■ **ACTIVITY**: In the following material, identify every line holding the string "agent" and return it.
━━━━━━━━━━━━━━━━
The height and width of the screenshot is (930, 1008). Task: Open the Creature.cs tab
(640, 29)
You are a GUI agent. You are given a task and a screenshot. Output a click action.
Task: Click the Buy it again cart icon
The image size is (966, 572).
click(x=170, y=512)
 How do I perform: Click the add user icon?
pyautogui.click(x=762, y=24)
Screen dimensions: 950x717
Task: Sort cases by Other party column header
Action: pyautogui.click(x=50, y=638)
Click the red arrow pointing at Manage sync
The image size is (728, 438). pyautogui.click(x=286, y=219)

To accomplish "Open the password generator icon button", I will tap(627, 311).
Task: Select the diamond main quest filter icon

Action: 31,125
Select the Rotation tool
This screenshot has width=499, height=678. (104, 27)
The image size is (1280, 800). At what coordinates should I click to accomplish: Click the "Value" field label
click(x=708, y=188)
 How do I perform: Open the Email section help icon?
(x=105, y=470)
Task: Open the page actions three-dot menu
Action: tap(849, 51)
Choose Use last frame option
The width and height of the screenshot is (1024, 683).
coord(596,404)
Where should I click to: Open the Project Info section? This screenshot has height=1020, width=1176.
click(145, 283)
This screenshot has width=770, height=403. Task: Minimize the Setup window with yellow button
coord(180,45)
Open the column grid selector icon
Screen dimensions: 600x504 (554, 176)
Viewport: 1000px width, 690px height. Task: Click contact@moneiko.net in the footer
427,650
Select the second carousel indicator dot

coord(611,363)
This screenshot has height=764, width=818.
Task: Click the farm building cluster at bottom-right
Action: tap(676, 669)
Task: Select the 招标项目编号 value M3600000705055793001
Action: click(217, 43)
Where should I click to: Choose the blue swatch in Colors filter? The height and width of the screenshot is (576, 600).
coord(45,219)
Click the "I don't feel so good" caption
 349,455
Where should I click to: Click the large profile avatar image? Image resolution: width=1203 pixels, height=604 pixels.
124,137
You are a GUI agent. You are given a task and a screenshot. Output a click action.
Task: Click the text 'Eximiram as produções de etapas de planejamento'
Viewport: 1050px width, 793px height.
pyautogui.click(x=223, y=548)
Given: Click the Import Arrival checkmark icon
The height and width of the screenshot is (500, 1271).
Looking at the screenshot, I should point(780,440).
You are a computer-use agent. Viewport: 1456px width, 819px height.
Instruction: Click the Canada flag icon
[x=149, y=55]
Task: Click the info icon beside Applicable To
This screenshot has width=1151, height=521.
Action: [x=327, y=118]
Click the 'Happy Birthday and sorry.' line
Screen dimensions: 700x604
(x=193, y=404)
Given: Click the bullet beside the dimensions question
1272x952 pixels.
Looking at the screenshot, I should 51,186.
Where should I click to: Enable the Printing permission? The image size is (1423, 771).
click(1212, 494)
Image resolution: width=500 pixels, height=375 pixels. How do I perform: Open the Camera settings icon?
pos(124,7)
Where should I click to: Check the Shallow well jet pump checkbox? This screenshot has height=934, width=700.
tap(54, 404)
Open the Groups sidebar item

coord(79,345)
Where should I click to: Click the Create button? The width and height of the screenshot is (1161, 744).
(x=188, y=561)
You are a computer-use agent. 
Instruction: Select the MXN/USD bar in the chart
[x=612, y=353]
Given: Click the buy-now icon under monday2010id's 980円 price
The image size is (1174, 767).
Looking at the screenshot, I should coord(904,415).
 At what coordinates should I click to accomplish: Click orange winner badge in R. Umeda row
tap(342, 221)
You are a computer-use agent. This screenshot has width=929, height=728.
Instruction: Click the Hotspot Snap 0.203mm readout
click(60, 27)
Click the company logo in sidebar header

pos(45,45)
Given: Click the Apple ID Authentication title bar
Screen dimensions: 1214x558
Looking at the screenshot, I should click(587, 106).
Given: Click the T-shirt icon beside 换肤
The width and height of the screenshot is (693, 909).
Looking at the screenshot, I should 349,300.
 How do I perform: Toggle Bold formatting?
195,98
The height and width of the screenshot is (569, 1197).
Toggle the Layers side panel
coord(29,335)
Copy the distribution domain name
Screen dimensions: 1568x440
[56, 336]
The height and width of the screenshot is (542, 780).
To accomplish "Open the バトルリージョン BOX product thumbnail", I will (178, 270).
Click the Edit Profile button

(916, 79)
━━━━━━━━━━━━━━━━
■ **WORKED SOLUTION**:
You are a GUI agent. You are given a task and a screenshot. Output a click action.
You are a GUI agent. You are given a task and a screenshot. Output a click action.
You are a computer-use agent. Viewport: 1456px width, 819px height.
You are a computer-use agent. 
You are a computer-use agent. This screenshot has width=929, height=728.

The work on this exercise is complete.